A Restart, in Part, at Your Mama's Good Food

by Kate Knable  on Monday, Jan. 21, 2013 12:00 am  

John Gray, left,  and Steve Maxwell , new owners of Your Mama’s Good Food in Little Rock, are  working to learn and then grow business at the  home cooking restaurant.  (Photo by Kate Knable)

Your Mama’s Good Food in Little Rock still serves Southern home cooking by way of a cafeteria line and hot rolls as big as coffee mugs.

A wall of the restaurant holds framed awards won over the past 22 years. And Your Mama’s is still a family business, as it was when Fleming Stockton opened it in 1990.

But a year after taking over, the restaurant’s new owners are pushing to overcome a learning curve. Food sales from December 2011 through November 2012 — which were the restaurant’s first full 12 months under new owners — were down roughly 16 percent from the same period two years prior, during Stockton’s final full year of ownership.

Steve and Teresa Maxwell and John Gray bought the Your Mama’s name, recipes, kitchen equipment, tables, chairs and decor in October 2011. Steve Maxwell declined to share the purchase price.

Gray, who is Teresa Maxwell’s brother, has worked in the restaurant business for about 30 years. The siblings are from Baton Rouge, La., and Steve Maxwell is from Ferriday, La. The Maxwells moved to Arkansas in 1991.

The trio reopened Your Mama’s on Nov. 23, 2011, at 215 Center St., three months after the restaurant closed for the ownership transition. Gray is the cook and operating partner.

The new location and the three months’ delay in opening the restaurant were among the setbacks the new owners encountered in year one. The three months were not only a period without selling food, but also caused many people to think the restaurant closed permanently, Steve Maxwell said.

Maxwell said he wanted to stay where the restaurant’s customer base knew where to find it.
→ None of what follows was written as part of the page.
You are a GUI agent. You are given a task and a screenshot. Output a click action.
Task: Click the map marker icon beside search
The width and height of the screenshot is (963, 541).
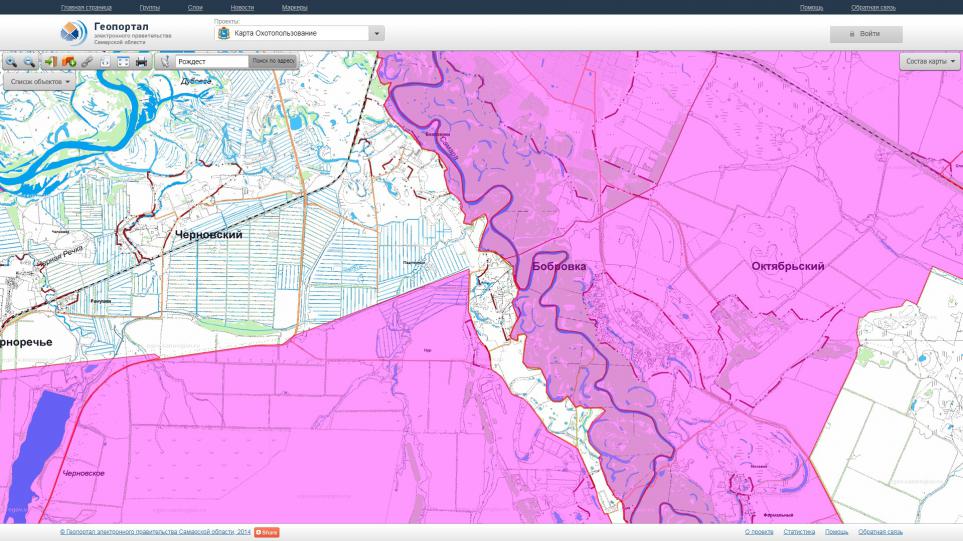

However, he couldn’t reach an agreement with the landlord of the Your Mama’s location of seven years in the Tower Building, 220 W. Fourth St.

The Maxwells ended up buying, condo-style, the current location. Owning the space allows the Maxwells more control of their costs long term but required them to sink money in a facility and renovations up front, Maxwell said.

The Maxwells, under TSM Properties LLC, bought the 3,400-SF space in the Pyramid Place building for $510,000. They spent about $300,000 to convert former offices into a kitchen and dining areas and $100,000 to buy kitchen equipment.

Also, during the first few months in business, the Maxwell-Gray team lost experienced Your Mama’s staffers. Restaurant staff turnover is traditionally high, but Your Mama’s lost decades of experience when the Stocktons sold it. Fleming Stockton and his wife, Barbara, had served as the restaurant’s institutional memory, and Fleming was the primary cook for nearly 20 years.

Fleming Stockton’s control of the kitchen resulted in consistency in food production that Gray, who now does much of the cooking, hasn’t learned yet, though he said he’s sticking with Stockton’s expensive and prep intensive made-from-scratch approach.

Quality ingredients and low prices were his strategy, Fleming Stockton said. “We never made a lot of money because we didn’t charge a lot,” he said. However, downtown Little Rock has seen multiple home-cooking joints come and go over time, while Your Mama’s has survived, he said.

Customers let Gray know when the food doesn’t taste the way Stockton made it, Gray said.

Recipes that call for a handful of a spice turn out differently with a hand that’s not Stockton’s, Gray said. “If it’s cayenne pepper, it is a big deal,” he said. “I feel like we’ve had to start over, with the advantages of an existing business. Much of it is starting new.”

Your Mama’s Food Sales

215 Center St.220 W. Fourth St.
Dec. 2011-Nov. 2012 $290,528  
Dec. 2010-Nov. 2011*   $245,899
Dec. 2009-Nov. 2010   $345,460
Dec. 2009-Nov. 2010   $345,460

*Closed Aug. 26 - Nov. 22, 2011
Source: Little Rock Convention & Visitors Bureau

The new location is nearly twice as big as the previous spot, and the Maxwells and Gray hope to grow the restaurant in it.

As part of trying to grow, Gray is testing new menu items and wants to experiment with some made-to-order options.

In addition, Gray launched after-hours ordering for take-out food in December. Online ordering should begin in 2013. Both began later than planned. “We may have been ambitious about what we wanted to achieve at opening,” Maxwell said.